In ogni sezione Ginsborg ci presenta un affascinante schizzo della vita familiare di alcuni personaggi famosi, quindi fornisce una descrizione dei cambiamenti, in alcuni casi realmente rivoluzionari, intervenuti nel diritto di famiglia (divorzio, aborto, legislazione sul matrimonio, uguaglianza: è la parte più interessante); poi accenna alle proposte di riforma dell'istituto familiare, di solito semiutopistiche, e infine propone delle descrizioni (un po' superficiali) di famiglie "vere". Quest'ultima è la parte meno convincente del libro. Non è particolarmente illuminante, per esempio, leggere che nella Russia zarista «nelle campagne le donne venivano "trattate con grande brutalità" da mariti spesso ubriachi», perché ovviamente una cosa del genere non era limitata ai mariti russi. Erano più brutali e ubriaconi dei mariti di Francia, Gran Bretagna, Italia e Spagna? Probabilmente sì, ma quali dati ci sono a supporto? Tra l'altro, nella stessa parte Ginsborg descrive le condizioni di vita terrificanti nelle fabbriche della Russia zarista, dove gli operai, appena emigrati dalle campagne, riuscivano comunque a spedire a casa a moglie e figli una parte dei loro miseri salari: non tutti erano degli alcolizzati insensibili, quindi. E definire come patriarcale la vita familiare in Russia o in Turchia non è certo una rivelazione, considerando che la famiglia patriarcale era un tratto quasi universale e non certo limitato al periodo preso in esame, nei cinque Paesi sconvolti da turbolenze.
L'autore dedica molto più tempo a parlarci delle famiglie "speciali", le famiglie dei personaggi famosi: Lenin, la femminista bolscevica Inessa Armand (l'amante di Lenin), Aleksandra Kollontaj, l'unica donna commissario nel primo Governo rivoluzionario russo, Marinetti e Mussolini, Goebbels e Francisco Franco (un marito migliore di Mussolini, a quanto pare: non che questo ci dica qualcosa di utile sulle differenze tra il suo regime e il fascismo, o sulla "famiglia"), Kemal Atatürk e la famosa nazionalista femminista turca Halide Edib (descrivendo il suo matrimonio infelice e le sue battaglie in favore dell'uguaglianza delle donne), e tanti altri. Ma non ci dà nessuna spiegazione per queste scelte. Perché Marinetti e non D'Annunzio? Perché non c'è nulla sulla contessa Daisy di Robilant, una fascista-femminista fuori dagli schemi, che si batté con un'energia non comune in favore delle donne non sposate. È perché Halide Ebid ci ha lasciato due volumi di memorie piuttosto egocentrici, mentre Daisy no?

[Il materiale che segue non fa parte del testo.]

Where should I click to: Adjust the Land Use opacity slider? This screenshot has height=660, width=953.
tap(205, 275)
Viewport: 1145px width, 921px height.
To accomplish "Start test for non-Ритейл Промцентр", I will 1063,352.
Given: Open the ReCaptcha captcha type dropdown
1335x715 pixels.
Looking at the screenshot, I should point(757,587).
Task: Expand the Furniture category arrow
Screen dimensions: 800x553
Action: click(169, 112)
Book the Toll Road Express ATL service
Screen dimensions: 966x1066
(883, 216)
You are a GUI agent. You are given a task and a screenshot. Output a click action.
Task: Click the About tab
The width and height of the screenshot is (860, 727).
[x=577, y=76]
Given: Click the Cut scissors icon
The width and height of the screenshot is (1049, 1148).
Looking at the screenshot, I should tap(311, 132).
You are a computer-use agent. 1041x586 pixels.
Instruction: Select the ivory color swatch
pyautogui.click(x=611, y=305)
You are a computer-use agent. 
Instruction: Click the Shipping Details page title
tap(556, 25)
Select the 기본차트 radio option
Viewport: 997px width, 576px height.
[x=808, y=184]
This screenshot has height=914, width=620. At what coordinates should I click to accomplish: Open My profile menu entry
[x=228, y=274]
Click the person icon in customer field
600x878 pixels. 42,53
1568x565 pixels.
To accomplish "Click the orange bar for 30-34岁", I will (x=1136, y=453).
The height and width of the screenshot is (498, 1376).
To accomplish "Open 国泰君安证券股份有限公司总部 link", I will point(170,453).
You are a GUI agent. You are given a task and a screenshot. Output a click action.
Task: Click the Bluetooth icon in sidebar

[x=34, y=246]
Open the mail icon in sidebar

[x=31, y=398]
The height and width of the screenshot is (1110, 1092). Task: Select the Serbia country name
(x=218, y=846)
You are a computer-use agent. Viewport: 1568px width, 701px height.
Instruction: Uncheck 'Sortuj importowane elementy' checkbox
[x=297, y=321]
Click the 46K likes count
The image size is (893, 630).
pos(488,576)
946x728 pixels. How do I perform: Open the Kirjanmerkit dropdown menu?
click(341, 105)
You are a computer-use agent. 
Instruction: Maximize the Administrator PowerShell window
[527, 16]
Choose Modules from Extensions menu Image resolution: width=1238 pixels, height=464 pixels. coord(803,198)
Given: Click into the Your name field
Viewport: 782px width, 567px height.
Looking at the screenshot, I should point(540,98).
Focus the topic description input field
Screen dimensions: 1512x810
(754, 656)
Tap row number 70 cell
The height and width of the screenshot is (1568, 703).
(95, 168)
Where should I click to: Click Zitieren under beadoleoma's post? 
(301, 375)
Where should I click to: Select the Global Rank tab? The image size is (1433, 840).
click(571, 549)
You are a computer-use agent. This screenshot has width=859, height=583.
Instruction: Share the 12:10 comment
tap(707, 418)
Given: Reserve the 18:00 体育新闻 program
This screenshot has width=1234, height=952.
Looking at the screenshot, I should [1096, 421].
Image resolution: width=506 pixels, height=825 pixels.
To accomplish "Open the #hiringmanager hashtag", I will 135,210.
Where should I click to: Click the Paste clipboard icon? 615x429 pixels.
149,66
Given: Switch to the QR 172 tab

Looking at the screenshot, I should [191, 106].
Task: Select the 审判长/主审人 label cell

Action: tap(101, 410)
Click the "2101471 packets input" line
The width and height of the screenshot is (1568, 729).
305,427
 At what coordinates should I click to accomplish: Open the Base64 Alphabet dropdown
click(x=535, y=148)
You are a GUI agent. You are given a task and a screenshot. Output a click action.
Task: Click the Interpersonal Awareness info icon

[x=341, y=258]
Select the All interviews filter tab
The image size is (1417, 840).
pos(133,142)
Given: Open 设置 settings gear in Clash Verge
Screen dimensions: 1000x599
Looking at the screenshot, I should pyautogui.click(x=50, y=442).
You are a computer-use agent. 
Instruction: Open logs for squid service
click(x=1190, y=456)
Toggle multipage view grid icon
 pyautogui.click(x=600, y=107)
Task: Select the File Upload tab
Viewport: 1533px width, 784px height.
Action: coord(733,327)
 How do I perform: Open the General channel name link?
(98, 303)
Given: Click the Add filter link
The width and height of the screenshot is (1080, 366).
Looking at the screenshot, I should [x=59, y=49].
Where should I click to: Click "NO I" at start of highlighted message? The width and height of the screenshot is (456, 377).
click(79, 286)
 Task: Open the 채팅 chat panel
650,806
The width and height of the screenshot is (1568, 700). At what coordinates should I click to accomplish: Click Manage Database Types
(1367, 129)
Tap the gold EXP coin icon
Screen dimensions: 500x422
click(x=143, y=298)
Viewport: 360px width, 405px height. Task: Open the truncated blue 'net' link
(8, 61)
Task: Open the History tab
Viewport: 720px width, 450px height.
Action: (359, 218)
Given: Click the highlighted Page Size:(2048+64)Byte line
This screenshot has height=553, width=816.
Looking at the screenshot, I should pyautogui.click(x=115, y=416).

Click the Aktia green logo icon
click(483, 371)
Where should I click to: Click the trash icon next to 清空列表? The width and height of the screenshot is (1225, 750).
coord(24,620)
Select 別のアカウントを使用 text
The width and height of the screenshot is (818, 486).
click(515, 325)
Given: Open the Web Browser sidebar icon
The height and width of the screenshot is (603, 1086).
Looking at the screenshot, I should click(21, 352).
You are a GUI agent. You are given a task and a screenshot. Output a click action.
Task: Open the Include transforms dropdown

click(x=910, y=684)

La parte sui cambiamenti del diritto di famiglia è prevalentemente descrittiva, con in aggiunta un commento, che va da una misurata approvazione (come per le riforme realizzate in Unione Sovietica e in Turchia) a una condanna esplicita (Italia e Germania). Ma il compito dello storico è spiegare, non dire «questo è buono, questo no». È chiaro che nella nostra ottica contemporanea le riforme "migliori" sono quelle che facilitano il progresso verso una maggiore uguaglianza tra uomini e donne, una maggiore facilità di divorzio e un approccio laico al matrimonio: la conseguenza è che le riforme realizzate in Unione Sovietica e nella Turchia di Atatürk sono più "moderne" di quelle realizzate in Italia o in Spagna, dove, con il Concordato nel primo caso e la vittoria di Franco nel secondo, la Chiesa incrementò il suo potere.